Pytorch-Lightning Implementation of Self-Supervised algorithms

This is an implementation of MoCo, MoCo v2, and BYOL using Pytorch Lightning. The configuration can be tweaked to implement a range of possible self-supervised implementations.

We have recently added the necessary functionality to run SimCLR and EqCo for comparison.

See the blog post Understanding self-supervised and contrastive learning with "Bootstrap Your Own Latent" (BYOL) for more details.

Install

Make sure you're in a fresh conda or venv environment, then run:

git clone https://github.com/untitled-ai/self_supervised
cd self_supervised
pip install -r requirements.txt

Replicating our results

You can replicate the results of our blog post by running python train_blog.py. The cosine similarity between z and z' is reported as step_neg_cos (for negative examples) and step_pos_cos (for positive examples). Classification accuracy is reported as valid_class_acc.

Getting started

To get started with training a ResNet-18 with MoCo v2 on STL-10 (the default configuration):

import os
import pytorch_lightning as pl
from moco import MoCoMethod 

os.environ["DATA_PATH"] = "~/data"

model = MoCoMethod()
trainer = pl.Trainer(gpus=1, max_epochs=320)    
trainer.fit(model) 
trainer.save_checkpoint("example.ckpt")

During training, the top1/top5 accuracies (out of 1+K examples) are reported where possible.

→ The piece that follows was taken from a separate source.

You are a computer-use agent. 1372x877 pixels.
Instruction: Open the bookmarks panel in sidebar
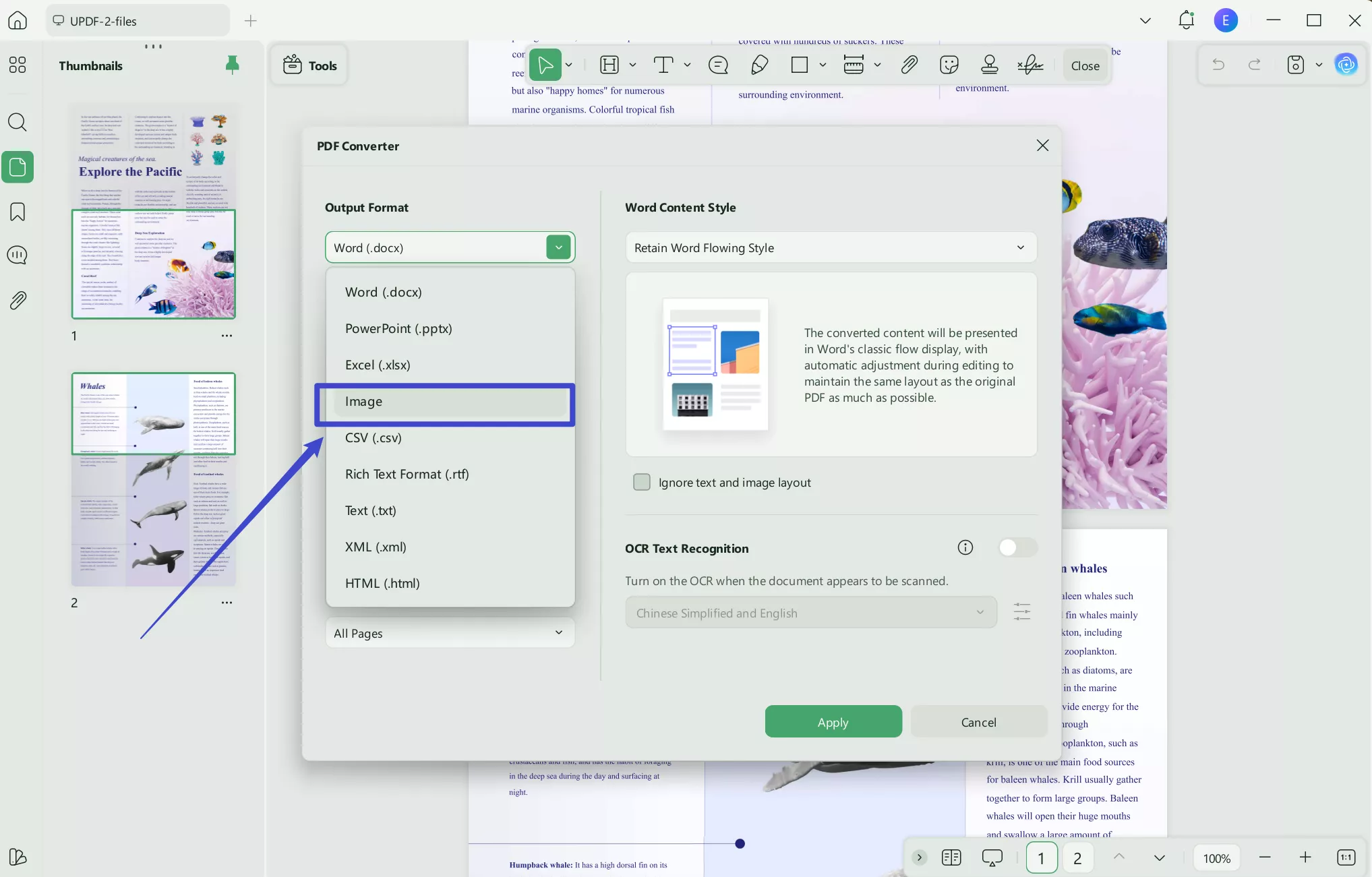tap(18, 212)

During validation, an sklearn linear classifier is trained on half the test set and validated on the other half. The top1 accuracy is logged as train_class_acc / valid_class_acc.

To train a linear classifier on the result:

import pytorch_lightning as pl
from linear_classifier import LinearClassifierMethod
linear_model = LinearClassifierMethod.from_moco_checkpoint("example.ckpt")
trainer = pl.Trainer(gpus=1, max_epochs=100)    

trainer.fit(linear_model)

BYOL

To train BYOL rather than MoCo v2, use the following parameters:

from moco import MoCoMethodParams
from moco import MoCoMethod
params = MoCoMethodParams(
    prediction_mlp_layers = 2,
    mlp_normalization = "bn",
    loss_type = "ip",
    use_negative_examples_from_queue = False,
    use_both_augmentations_as_queries = True,
    use_momentum_schedule = True,
    optimizer_name = "lars",
    exclude_matching_parameters_from_lars = [".bias", ".bn"],
    loss_constant_factor = 2
)
model = MoCoMethod(params)

For convenience, you can instead pass these parameters add keyword args, for example with model = MoCoMethod(batch_size=128).

SimCLR

To run SimCLR, simply use_negative_examples_from_batch and disable use_negative_examples_from_queue. You can also set K=0:

hparams = MoCoMethodParams(
   use_negative_examples_from_batch=True,
   use_negative_examples_from_queue=False,
   K=0,
   m=0.0,
   use_both_augmentations_as_queries=True,
)

This is not super efficient as it still has the separate offline network, and so it does each embedding calculation twice. However, it is sufficient for comparing the methods with each other.

Note for multi-GPU setups: this currently only uses negatives on the same GPU, and will not sync negatives across multiple GPUs.

EqCo

Using EqCo increases the weight on negative examples to create an "effective" number of negative examples eqco_alpha. To train MoCo with a smaller queue but the same effective number, you could use,

hparams = MoCoMethodParams(use_eqco_margin=True, eqco_alpha=65536, K=256)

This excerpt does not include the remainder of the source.